### PASSAGE EXTRAIT

Cet article est initialement paru sur le site du syndicat FO.
Après le débat sur le temps de travail, c’est le droit du travail et plus précisément son architecture qui subit une offensive dérégulatrice. Des polémiques de rentrée qui convergent vers une remise en cause des droits des salariés.
L’échec de la politique de l’offre menée par le gouvernement en cette rentrée 2015 est patent : une croissance nulle au deuxième trimestre et plus d’un million de chômeurs (catégories ABC) supplémentaires en trois ans. Pourtant, le ministre de l’Économie préfère polémiquer sur le temps de travail des salariés devant le Medef : « La gauche a longtemps cru que la France pourrait aller mieux en travaillant moins. C’étaient de fausses idées », a expliqué Emmanuel Macron. Une « maladresse » vite démentie par le Premier ministre, assurant qu’aucune « remise en cause du temps légal de travail et des 35 heures » n’était prévue…
En réalité, les employeurs disposent déjà d’un arsenal dérogatoire (voir : « Temps de travail : la législation permet déjà trop de souplesse »). Sans compter l’augmentation de la productivité qui a compensé, pour l’employeur, l’augmentation de la rémunération horaire lors du passage aux 35 heures. Pour Didier Porte, secrétaire confédéral de FO, « le débat posé sur le temps de travail est un faux débat qui dissimule encore une fois la question du coût du travail ».

### DONNÉES EXTRAITES
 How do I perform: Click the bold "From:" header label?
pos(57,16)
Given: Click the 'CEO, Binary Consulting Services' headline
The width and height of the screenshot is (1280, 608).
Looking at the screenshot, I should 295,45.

### ACTIONS À MENER
**A)** Relevez tous les passages placés entre guillemets (« ») dans l'article sur le temps de travail.
**B)** Traduisez en anglais la phrase suivante de l'article sur le temps de travail : « Après le débat sur le temps de travail, c'est le droit du travail et plus précisément son architecture qui subit une offensive dérégulatrice. »
**C)** Prolongez l'article sur le temps de travail à partir de sa dernière phrase.

### RÉPONSES AUX TÂCHES
**A)**
- « La gauche a longtemps cru que la France pourrait aller mieux en travaillant moins. C'étaient de fausses idées »
- « maladresse »
- « remise en cause du temps légal de travail et des 35 heures »
- « Temps de travail : la législation permet déjà trop de souplesse »
- « le débat posé sur le temps de travail est un faux débat qui dissimule encore une fois la question du coût du travail »

**B)** After the debate on working time, it is labor law, and more precisely its structure, that is coming under a deregulatory offensive.

**C)**
Les think tank en embuscade
C’est la hiérarchie des normes qui est dans le viseur. Deux rapports ont été publiés la semaine dernière, coup sur coup, traitant de ce sujet. L’un venant du très libéral Institut Montaigne, l’autre de la fondation Terra Nova, présidée par l’ancien secrétaire général de la CFDT. Le premier veut faire des accords d’entreprise la « norme de droit commun » qui s’imposerait aux accords de branche et à la loi, tant sur les motifs de licenciement que sur le nombre d’élus des IRP ou sur le salaire minimum… Le rapport du second think tank prône pour sa part que « l’accord conclu au niveau d’une entreprise ou d’une branche déroge à la loi et au règlement ».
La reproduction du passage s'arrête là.